Thanks @glenn.comiskey,
According to the logs, module.workstation_fe.local.lambda_functions references module.workstation_fe.data.aws_iam_policy_document.cognito_email and module.workstation_fe.data.aws_iam_policy_document.sso_pre_sign_up, which would explain the cycle because those data sources reference the aws_cloudwatch_log_group which again references local.lambda_functions.
Thanks a lot for pointing out my mistake, jbardin, and sorry for wasting your time.
I’d got an image in my head of how the scripts were working, and couldn’t see the obvious mistake when looking at the file. Goes to show that preconceived ideas of how things work can be detrimental, and a second pay of eyes can be invaluable.
Thanks again.
One quick question, jbardin, given the wealth of information contained in the log file how did you narrow down the cyclic reference? Is there a keyword search that could be used, as when I briefly scanned the file I couldn’t readily see any fault but think it was because the output is too verbose. TIA.

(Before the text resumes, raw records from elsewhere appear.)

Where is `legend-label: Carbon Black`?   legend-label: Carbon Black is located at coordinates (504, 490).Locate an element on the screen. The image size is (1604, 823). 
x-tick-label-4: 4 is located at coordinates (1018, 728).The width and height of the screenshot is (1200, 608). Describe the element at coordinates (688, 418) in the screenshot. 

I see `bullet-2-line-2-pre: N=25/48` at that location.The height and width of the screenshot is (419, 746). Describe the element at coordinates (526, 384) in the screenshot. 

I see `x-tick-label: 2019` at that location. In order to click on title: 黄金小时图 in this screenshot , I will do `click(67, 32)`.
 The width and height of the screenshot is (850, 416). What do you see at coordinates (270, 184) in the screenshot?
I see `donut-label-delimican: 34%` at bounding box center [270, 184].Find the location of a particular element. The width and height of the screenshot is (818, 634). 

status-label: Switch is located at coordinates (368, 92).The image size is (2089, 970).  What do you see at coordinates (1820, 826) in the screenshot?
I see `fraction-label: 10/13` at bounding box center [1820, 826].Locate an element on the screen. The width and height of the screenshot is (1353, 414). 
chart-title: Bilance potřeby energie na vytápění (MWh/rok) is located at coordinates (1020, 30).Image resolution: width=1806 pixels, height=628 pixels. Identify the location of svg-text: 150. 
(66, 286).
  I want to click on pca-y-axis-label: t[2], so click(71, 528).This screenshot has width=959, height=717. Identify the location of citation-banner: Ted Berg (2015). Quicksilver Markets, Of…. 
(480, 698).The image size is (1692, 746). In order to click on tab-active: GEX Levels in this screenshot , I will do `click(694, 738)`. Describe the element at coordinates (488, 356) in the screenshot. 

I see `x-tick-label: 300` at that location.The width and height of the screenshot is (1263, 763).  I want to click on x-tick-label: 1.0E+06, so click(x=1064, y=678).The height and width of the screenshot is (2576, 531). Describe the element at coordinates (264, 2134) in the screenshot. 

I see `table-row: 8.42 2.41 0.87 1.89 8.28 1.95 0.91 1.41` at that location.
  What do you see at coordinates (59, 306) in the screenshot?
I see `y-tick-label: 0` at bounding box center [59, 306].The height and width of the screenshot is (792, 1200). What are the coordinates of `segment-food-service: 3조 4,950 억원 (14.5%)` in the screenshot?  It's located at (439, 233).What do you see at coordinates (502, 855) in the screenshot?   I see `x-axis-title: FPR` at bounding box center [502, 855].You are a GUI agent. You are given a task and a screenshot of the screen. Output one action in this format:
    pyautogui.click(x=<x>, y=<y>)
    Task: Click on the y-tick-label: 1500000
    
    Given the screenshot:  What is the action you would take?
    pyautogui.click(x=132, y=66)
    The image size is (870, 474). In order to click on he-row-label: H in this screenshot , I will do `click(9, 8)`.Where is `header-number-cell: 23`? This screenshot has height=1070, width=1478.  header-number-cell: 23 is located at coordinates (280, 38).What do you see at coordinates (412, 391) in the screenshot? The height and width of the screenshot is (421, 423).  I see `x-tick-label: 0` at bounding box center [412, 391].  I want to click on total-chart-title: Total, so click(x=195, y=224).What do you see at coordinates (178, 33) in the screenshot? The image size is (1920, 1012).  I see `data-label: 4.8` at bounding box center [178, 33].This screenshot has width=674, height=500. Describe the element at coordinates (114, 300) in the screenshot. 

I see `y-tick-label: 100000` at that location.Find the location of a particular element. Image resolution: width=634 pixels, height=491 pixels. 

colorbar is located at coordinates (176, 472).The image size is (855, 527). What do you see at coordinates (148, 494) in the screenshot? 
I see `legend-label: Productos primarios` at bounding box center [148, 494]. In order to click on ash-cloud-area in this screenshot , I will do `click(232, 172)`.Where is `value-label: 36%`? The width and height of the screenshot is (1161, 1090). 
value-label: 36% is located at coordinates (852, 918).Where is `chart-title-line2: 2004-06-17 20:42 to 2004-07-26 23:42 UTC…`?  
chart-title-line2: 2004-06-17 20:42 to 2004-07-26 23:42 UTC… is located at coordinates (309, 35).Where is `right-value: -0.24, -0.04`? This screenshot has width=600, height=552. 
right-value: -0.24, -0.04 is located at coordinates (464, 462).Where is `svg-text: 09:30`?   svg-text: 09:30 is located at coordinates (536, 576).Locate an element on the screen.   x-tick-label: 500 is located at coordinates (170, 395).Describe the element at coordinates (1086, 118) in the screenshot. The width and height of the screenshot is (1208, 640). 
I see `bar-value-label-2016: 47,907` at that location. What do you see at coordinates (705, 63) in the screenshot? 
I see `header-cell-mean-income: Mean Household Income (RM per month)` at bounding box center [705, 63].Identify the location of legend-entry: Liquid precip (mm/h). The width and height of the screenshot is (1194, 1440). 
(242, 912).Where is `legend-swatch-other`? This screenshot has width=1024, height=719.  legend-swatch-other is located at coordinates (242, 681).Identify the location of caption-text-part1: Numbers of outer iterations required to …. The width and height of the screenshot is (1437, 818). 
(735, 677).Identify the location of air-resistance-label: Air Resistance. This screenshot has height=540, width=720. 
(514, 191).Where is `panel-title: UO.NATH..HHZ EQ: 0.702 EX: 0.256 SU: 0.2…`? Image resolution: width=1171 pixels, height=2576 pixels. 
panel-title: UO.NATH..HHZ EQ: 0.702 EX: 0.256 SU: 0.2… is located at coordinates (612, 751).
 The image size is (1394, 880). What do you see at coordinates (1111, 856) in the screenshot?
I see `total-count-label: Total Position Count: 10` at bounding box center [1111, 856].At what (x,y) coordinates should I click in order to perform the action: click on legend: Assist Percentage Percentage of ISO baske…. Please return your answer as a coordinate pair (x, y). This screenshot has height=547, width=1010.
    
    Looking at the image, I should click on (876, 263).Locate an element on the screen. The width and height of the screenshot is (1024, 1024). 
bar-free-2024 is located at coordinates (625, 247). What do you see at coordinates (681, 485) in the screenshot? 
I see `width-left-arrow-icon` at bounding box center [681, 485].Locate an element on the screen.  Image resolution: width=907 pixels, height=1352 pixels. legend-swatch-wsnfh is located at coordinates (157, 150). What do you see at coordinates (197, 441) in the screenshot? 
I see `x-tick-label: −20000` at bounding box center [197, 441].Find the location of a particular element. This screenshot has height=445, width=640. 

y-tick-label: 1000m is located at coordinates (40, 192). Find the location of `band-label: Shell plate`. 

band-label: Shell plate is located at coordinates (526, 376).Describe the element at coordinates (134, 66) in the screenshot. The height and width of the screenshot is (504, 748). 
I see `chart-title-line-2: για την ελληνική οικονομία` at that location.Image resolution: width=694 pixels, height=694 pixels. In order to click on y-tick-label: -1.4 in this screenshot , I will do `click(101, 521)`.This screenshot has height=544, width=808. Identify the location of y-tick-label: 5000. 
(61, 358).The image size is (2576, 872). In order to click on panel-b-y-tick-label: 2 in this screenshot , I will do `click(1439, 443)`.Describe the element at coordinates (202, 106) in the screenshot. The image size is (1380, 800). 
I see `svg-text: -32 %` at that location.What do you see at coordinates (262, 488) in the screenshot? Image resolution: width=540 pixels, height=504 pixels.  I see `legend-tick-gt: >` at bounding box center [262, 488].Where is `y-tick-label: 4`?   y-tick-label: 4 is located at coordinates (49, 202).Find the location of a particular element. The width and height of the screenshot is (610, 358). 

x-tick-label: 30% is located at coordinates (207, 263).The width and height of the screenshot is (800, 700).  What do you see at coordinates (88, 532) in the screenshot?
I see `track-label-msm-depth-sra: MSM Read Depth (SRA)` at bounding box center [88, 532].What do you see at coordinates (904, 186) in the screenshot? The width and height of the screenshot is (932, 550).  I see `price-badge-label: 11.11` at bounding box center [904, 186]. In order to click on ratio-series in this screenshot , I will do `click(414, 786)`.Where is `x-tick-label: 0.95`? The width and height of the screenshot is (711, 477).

Often I look at the internal graph output, but in this case the config was quite large so that would have taken some time to sort through.
There are log lines emitted when connecting references while building the graph, showing what nodes reference others. Since the only references we didn’t know from the sample config we’re from the locals, I just looked for what those reference in particular. Since this confirmed the exact same series of nodes shown in the cycle error, there wasn’t anything else to do.
If the cycle error was a reduced version of the actual cycle present in the configuration, it would have taken more effort to walk through the graph of nodes and a see how things are connected for the transitive reduction step removes the edges which may represent actual references from the configuration.